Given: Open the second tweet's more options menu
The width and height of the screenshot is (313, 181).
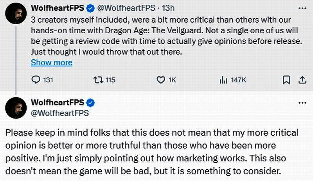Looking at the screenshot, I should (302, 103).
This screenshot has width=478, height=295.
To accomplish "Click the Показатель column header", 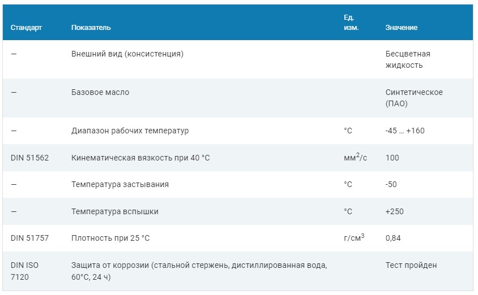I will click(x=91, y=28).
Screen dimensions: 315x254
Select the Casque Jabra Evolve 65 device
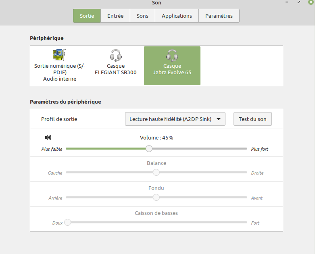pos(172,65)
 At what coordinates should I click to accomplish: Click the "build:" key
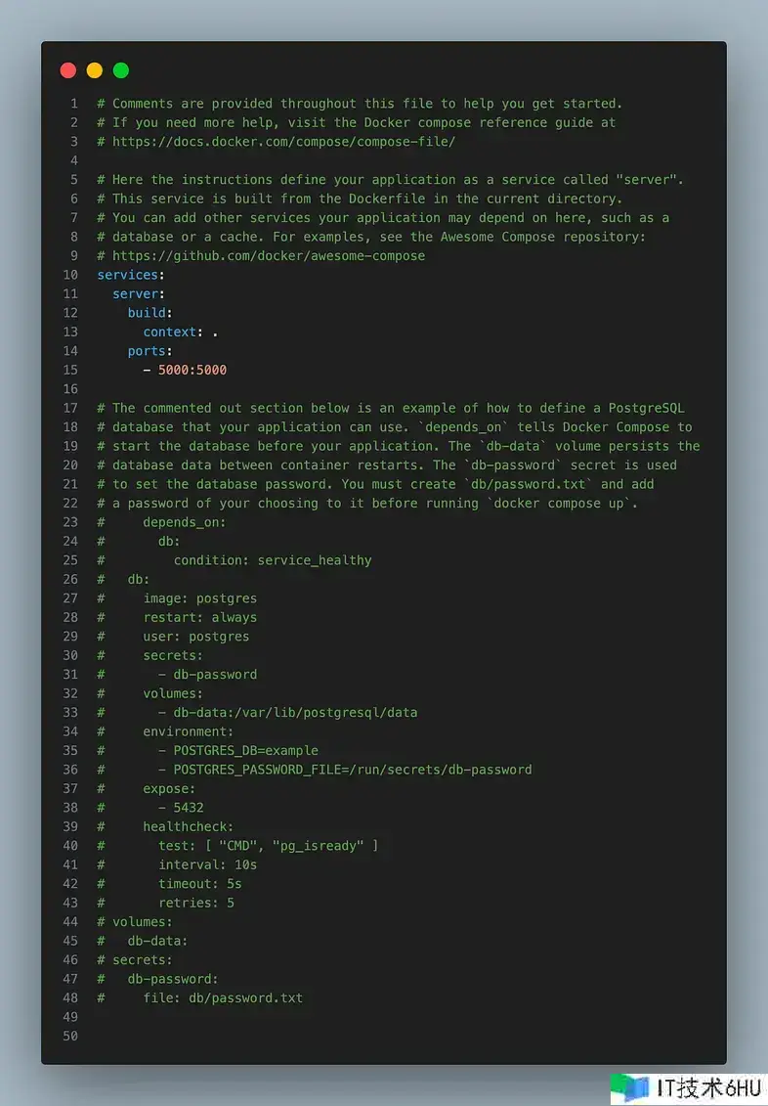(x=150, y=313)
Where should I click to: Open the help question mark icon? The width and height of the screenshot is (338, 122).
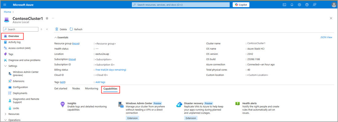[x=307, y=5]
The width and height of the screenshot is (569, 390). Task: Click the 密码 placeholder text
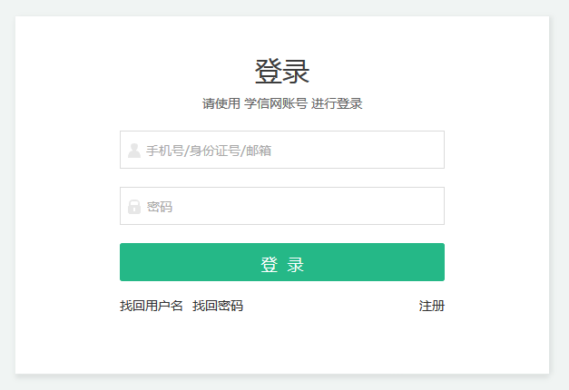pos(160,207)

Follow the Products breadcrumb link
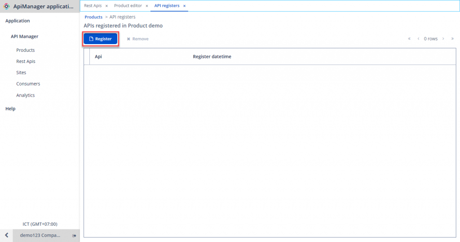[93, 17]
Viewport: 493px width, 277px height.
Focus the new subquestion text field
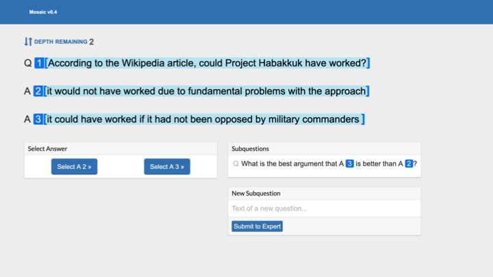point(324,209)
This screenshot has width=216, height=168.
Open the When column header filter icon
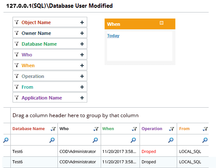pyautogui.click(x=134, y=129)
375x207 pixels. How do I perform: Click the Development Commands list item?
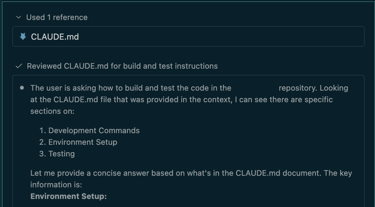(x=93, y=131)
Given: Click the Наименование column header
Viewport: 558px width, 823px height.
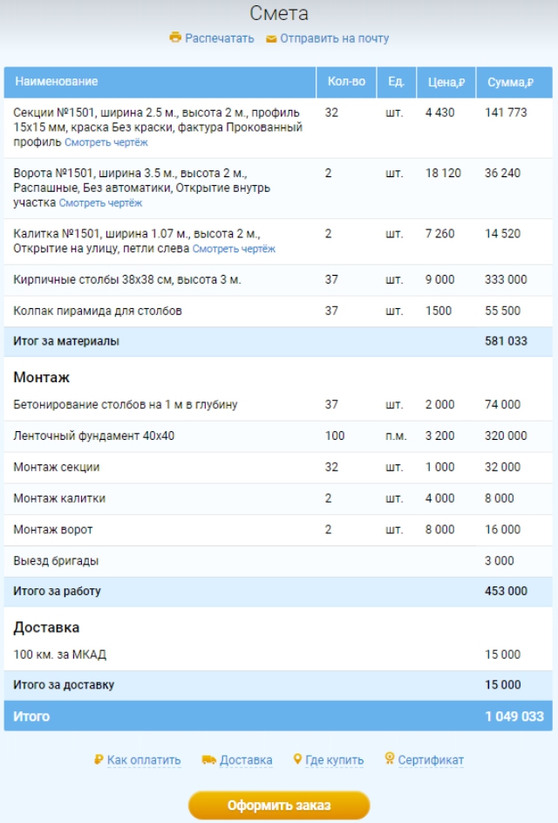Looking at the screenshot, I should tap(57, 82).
...
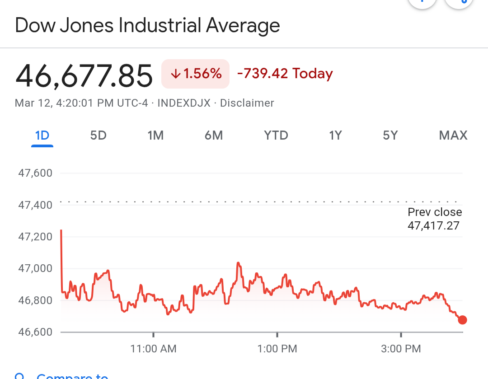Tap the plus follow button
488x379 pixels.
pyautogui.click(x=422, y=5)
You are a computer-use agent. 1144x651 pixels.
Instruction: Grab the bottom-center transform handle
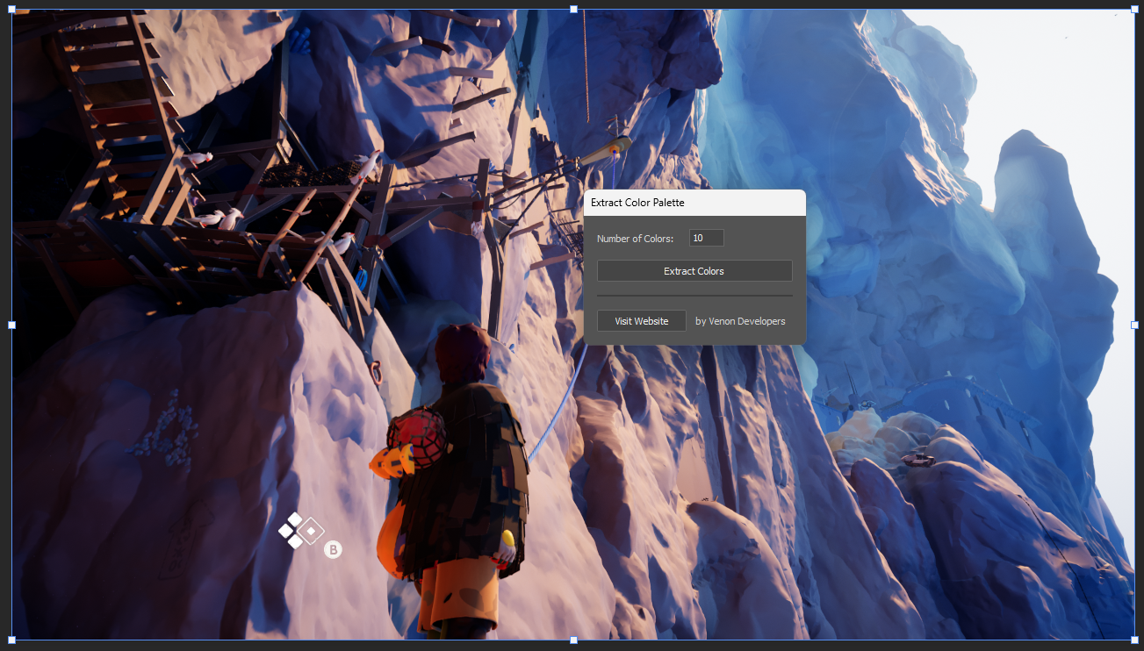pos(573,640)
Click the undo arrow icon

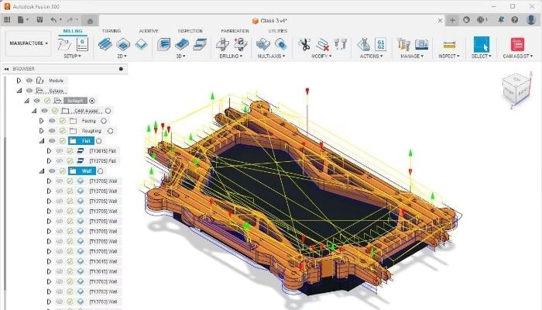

▶ _Work request_
Starting at the line above that contains "You are a computer-use", transcribe every line exactly through the line that contains "Click the undo arrow icon", including that last one, and skip the pictures.

▶ _Solution for this problem_
You are a computer-use agent. 1144x651 pixels.
Instruction: Grab the bottom-center transform handle
pos(573,640)
Click the undo arrow icon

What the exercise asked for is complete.